As we left things on the evening of the Dilkon run, the wind was still howling, Interstate 40 was shut down, and the power was out in Winslow. We all had great hopes that the wind would subside during the night, but alas, that was not to be the case. As the night progressed, souvenirs from the shake roof of the motel accumulated in the parking area, and red sand piled up in our room thanks to the not-so-tightly-sealed door. I'm told that the power came back on around 9:00 p.m., but I was sound asleep by then.

This is what's left of Super 8's sign along with a challenging word jumble that you're welcome to try to decipher.

Our base motel, The Lodge, is located at the west end of Winslow, and we have our group breakfast at the Flying J on the east end of town. In the morning, we could see trucks moving on the Interstate, so the wind had subsided enough for it to reopen, but when we pulled out of the motel, it was clear that virtually every truck in the United States was stuck in Winslow. Every open space, parking lot and roadside was choked with big rigs. Traveling through town rather than by the highway, we reached the Flying J where things were even more congested. Linda had planned to use an alternative route to Leupp that didn't involve the Interstate, so we weren't all that concerned.

After returning to The Lodge, we lined up for our departure. By then, the congestion at our end of town had subsided and we took the bold move of  entering westbound traffic on the Interstate. The exit for Leupp is only six miles west of Winslow, so this seemed like a slam dunk.

But here we are - - - a stone's throw from the Leupp exit and the traffic is at a dead standstill. The wind has again forced a closure of the highway. After a period of time like this we made a break for it, using the shoulder of the road to reach the exit.
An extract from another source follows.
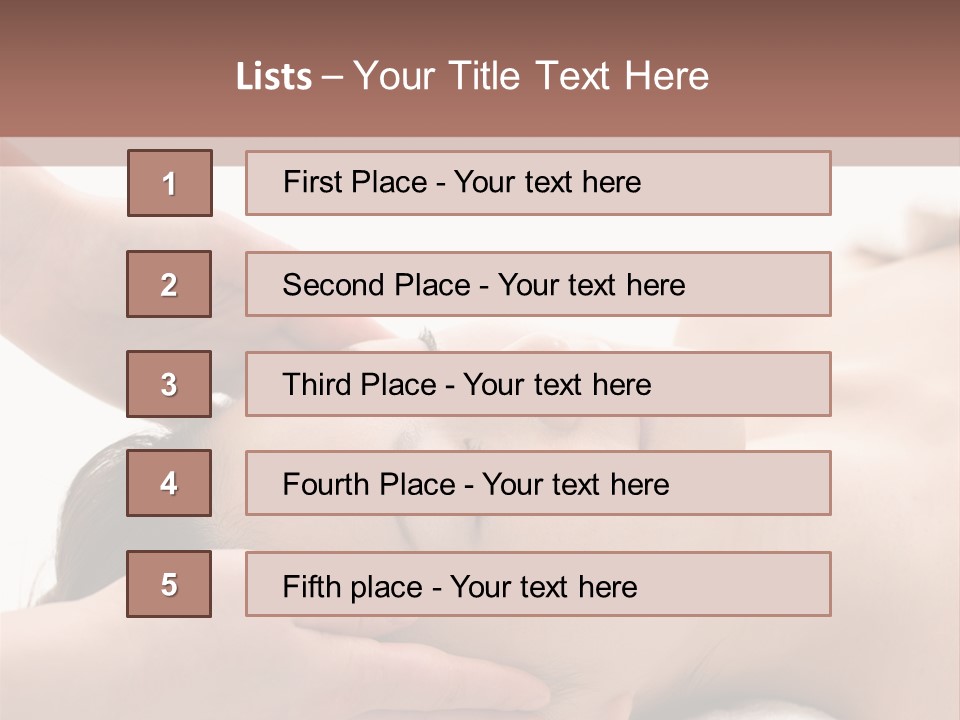Click "Your Title Text Here" in the title
The width and height of the screenshot is (960, 720).
531,77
Here is the view after exiting the Interstate - - - trucks as far as the eye could see. Nothing moving on the highway.

The Leupp food run is held at the Senior Center where Lola Bahe has been both director as well as our program coordinator. Lola's contagious enthusiasm, oganizational skills, and great cooking all serve to make this a memorable food run location.

These clasped hands represent the spirit of the Program as a volunteer, a sponsor on her first food run, gets to meet her Elder.

Linda Myers and Ray Coleman put their heads together outside the Senior Center. Ray is responsible for organizing the logistics of the deliveries for these three food runs.

Phyllis Upchurch, a volunteer from Georgia, has received this ceremonial basket as a gift from her Elder. Harry Begay is explaining to her the extensive symbolism that is contained in this traditional Navajo artform.

Following the inside activities and the meal, Elders' vehicles are loaded with their food boxes, produce, and other gift boxes. After this Elder's truck is loaded, Jerry Sedlevicius bids her a farewell.

As you might discern from the blowing skirt, the wind remains a factor. However, in this southwestern part of the reservation there doesn't seem to be as much sand so the earth isn't as inclined to levitate. To the east we could see that the earth and sky were still one.

The combination of wind, cool temperatures, and possibility of rain forced Linda to make a major decision regarding the Birdsprings food run the following day. More about that tomorrow.

1 comment:

  1. The traffic is unbelievable! I couldn't decipher the sign LOL What an experience with the red sand everywhere. The pictures are wonderful, especially the hands, Linda and Ray and Phyllis. Sounds like you all had challenging times. Thanks for the update. Looking forward to next one.